Nella prima immagine, di cui ci parla il vangelo di questa domenica, il Signore risorto sta in mezzo ai suoi come il pastore tra le pecore. Non un qualsiasi pastore, ma quello “buono”, di cui l’evangelista Giovanni racconta i modi e i gesti, perché la comunità credente possa riconoscervi i modi e le azioni del Risorto che non cessa, ancora oggi, di accompagnare e di prendersi cura della Chiesa e dell’umanità intera.
Quella del pastore è una delle metafore che la Scrittura applica a Dio stesso (cf. Gen 48,15-16; Is 40,11; Ger 31,10; Ez 34,11-16; Sal 23,1; 80,2; Sir 18,13). Pastori, in origine, sono anche alcune delle figure più significative della storia della salvezza: il giusto Abele (cf. Gen 4,2); il misericordioso Giuseppe (cf. Gen 37,2), il liberatore Mosè (cf. Es 3,1), il re David (cf. 1Sam 17,15) e il profeta Amos (cf Am 7,14-15). L’immagine infine è applicata ai capi del popolo, soprattutto nelle critiche mosse loro dai profeti che li accusano di mostrarsi cattivi pastori, abusando del gregge anziché servirlo (cf. soprattutto Ez 34).
Gesù qui si propone come il “pastore buono” (v. 11), cioè come il pastore secondo il cuore di Dio. Tale, innanzitutto, perché capace di “dare la propria vita per le pecore” (v. 11). La prima qualità del pastore buono non si esprime in un’azione specifica, ma in un atteggiamento che è alla base della bontà e dell’efficacia di tutti quegli atti di cura concreta con cui egli assisterà le sue pecore. “Dare la vita” è infatti un’espressione che si ripete come un ritornello, con il verbo títhemi (che noi traduciamo con “dare”), riferito al “dare la vita”, che in questi pochi versetti ricorre ben cinque volte.
La disponibilità a dare la vita è il cuore del messaggio evangelico di questa domenica e il cuore dell’evento pasquale che ora assume lo statuto di fondamento della comunità credente. Gesù è il pastore buono perché ha dato e continua a dare la propria vita per il gregge. La sua capacità di pascere il gregge, di prendersene cura senza servirsene, ha qui la sua origine.
Per spiegare il concetto, Giovanni ricorre all’immagine opposta, quella del mercenario, descritto nei vv. 12-13. Costui porta nel suo stesso nome ciò che gli è di impedimento per essere un “pastore buono”: è lì per un salario. Ciò che lo lega al gregge non è un rapporto di intimità, di coinvolgimento nella vicenda delle pecore a lui affidate. Dice Giovanni: non sente quelle pecore come “sue”. Cioè come parte di sé e della propria storia. Gli sono estranee; sono per lui solo una fonte di guadagno: “Non gli importa – dice ancora Giovanni – delle pecore” (v. 13). Per cui, all’insorgere di un pericolo, abbandona il gregge e fugge. Tra la propria vita e quella delle pecore, stima più preziosa la propria.
Gesù invece, proprio perché non è un mercenario, può prendersi davvero cura del gregge. Una cura possibile grazie all’intima conoscenza tra il pastore e le pecore: “Conosco le mie pecore e le mie pecore conoscono me” (v. 14). Una conoscenza che dice autenticità di relazione, partecipazione alle vicende dell’altro, cioè compassione.

### Dati
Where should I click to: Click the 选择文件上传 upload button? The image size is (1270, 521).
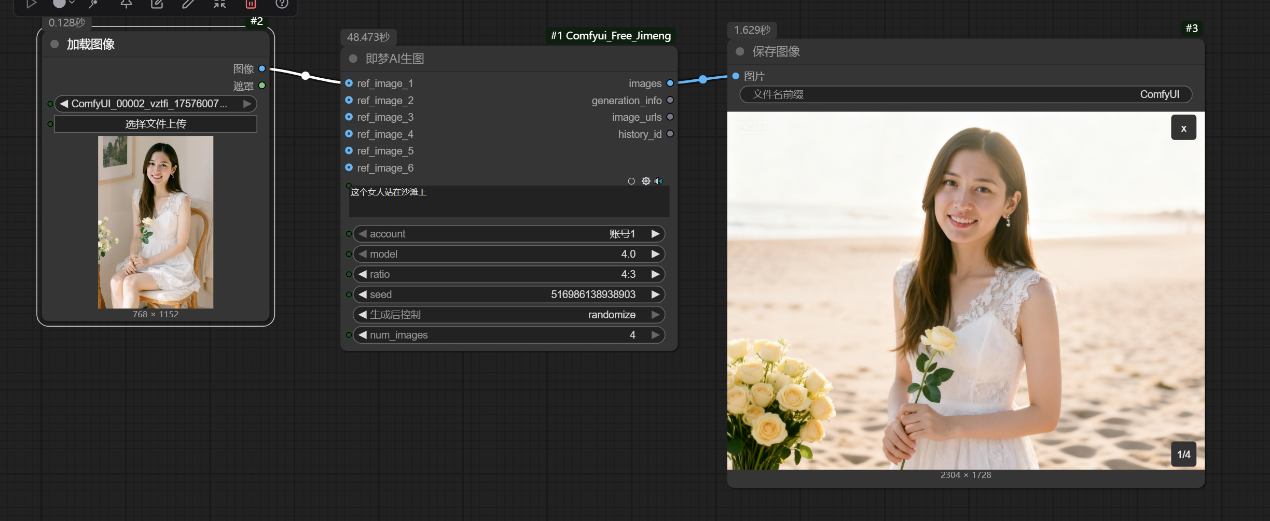[155, 124]
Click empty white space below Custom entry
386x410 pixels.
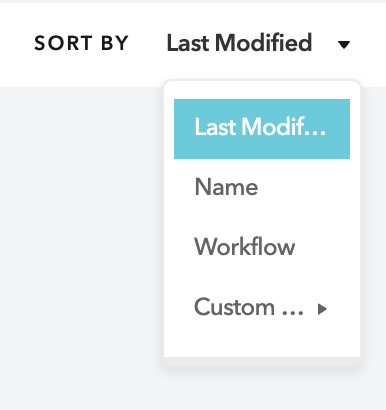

### Cosa fare
Traduci in inglese questa frase del testo sul pastore buono: «Gesù è il pastore buono perché ha dato e continua a dare la propria vita per il gregge.» Per rispondere, basati unicamente sul testo.

### Risposta finale
Jesus is the good shepherd because he has given and continues to give his own life for the flock.